As I have grown older, I realized that I was missing out on something special. From 1991 to now there have been alot of new stadiums built in baseball, which means lots of opportunity to go see new ones, but also means some that will be considered classics one day have been missed. Some of the ones replaced were in need of it, and were very basic, cookie cutter stadiums. Others, while old and outdated, were classics already. I will not let the new wave of stadiums pass me by this time. I am dedicated to seeing them all.
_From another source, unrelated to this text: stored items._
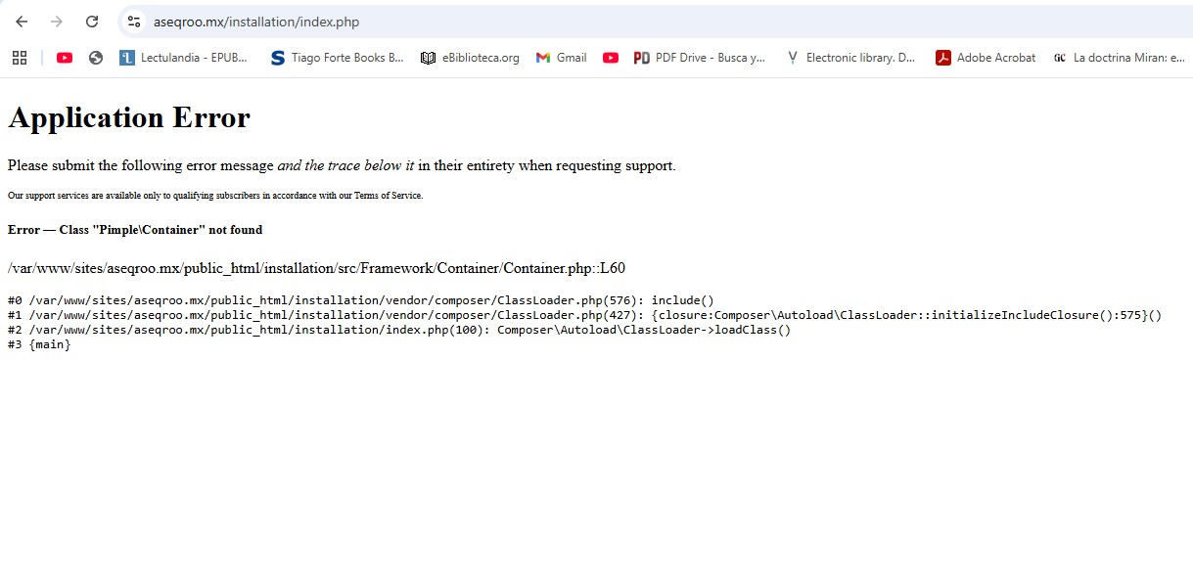Open the Electronic library bookmark
The width and height of the screenshot is (1193, 587).
(850, 58)
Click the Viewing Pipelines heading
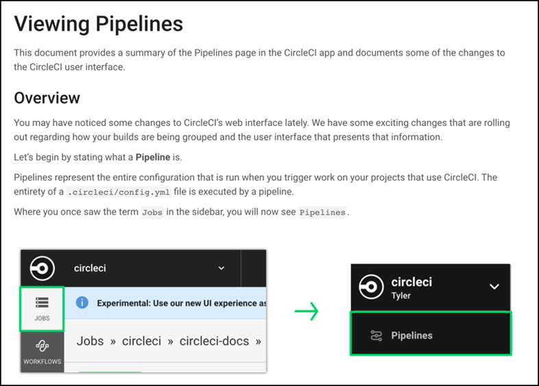Image resolution: width=539 pixels, height=386 pixels. [x=98, y=24]
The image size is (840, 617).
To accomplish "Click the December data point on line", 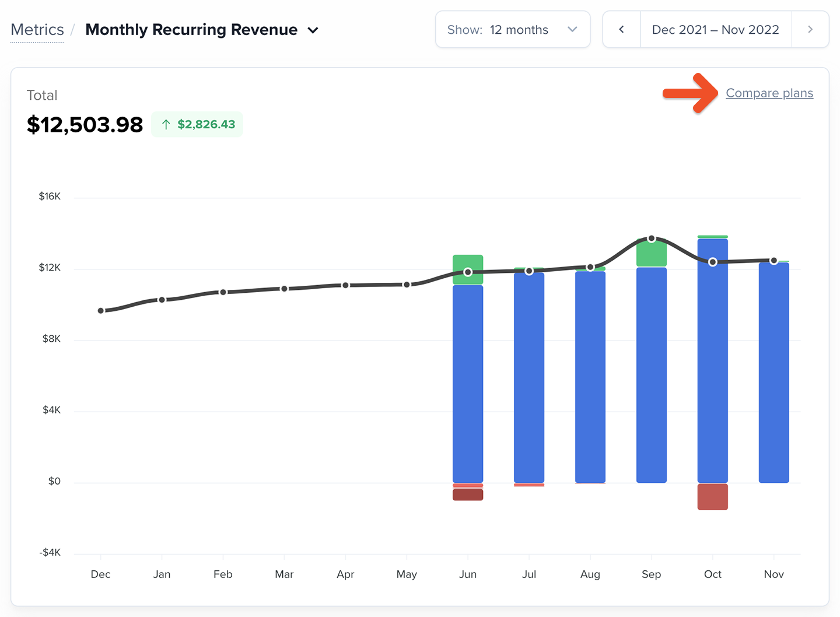I will point(101,311).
While some of these classics are before my time, I sit and wonder what it would have been like to see a game at some of these classic domains. I love the look of some of the classics and am learning more about them daily.

Monday, August 23, 2010

Comiskey Park I, Chicago Il

Comiskey Park was the home of the Chicago White Sox from 1910 to 1990. It was the site of four World Series 1917,1918,1919, and 1959. (1918 was played by the Chicago Cubs because of a lack of seating at Wrigley Field). The White Sox won in 1917 but lost in 1919 and 1959. 1919 being the infamous "blacksox scandal". The Cubs lost the series they played there to the RedSox, which was the RedSox last WS win until they broke through in 2004.

The most famous (or infamous) promotional event ever held at Old Comiskey was "Disco Demolition Night", on July 12, 1979. Between games of a make-up doubleheader between the White Sox and the Detroit Tigers, fans had brought in old disco albums in exchange for a ticket with a discounted price of 98¢. More than 50,000 fans were in attendance, along with another 20,000 who crashed the gates even though the game was sold out. After the demolition, several thousand fans, many of them intoxicated, stormed the field, stealing equipment and destroying the infield. The nightcap of the doubleheader was canceled and forfeited to the Detroit Tigers.

The new park was opened with the same name, only to be renamed U.S. Cellular Field (the cell), in 2003. It was the oldest stadium in MLB when it closed, which now belongs to Fenway Park. It was demolished a little at a time through the summer of 1991.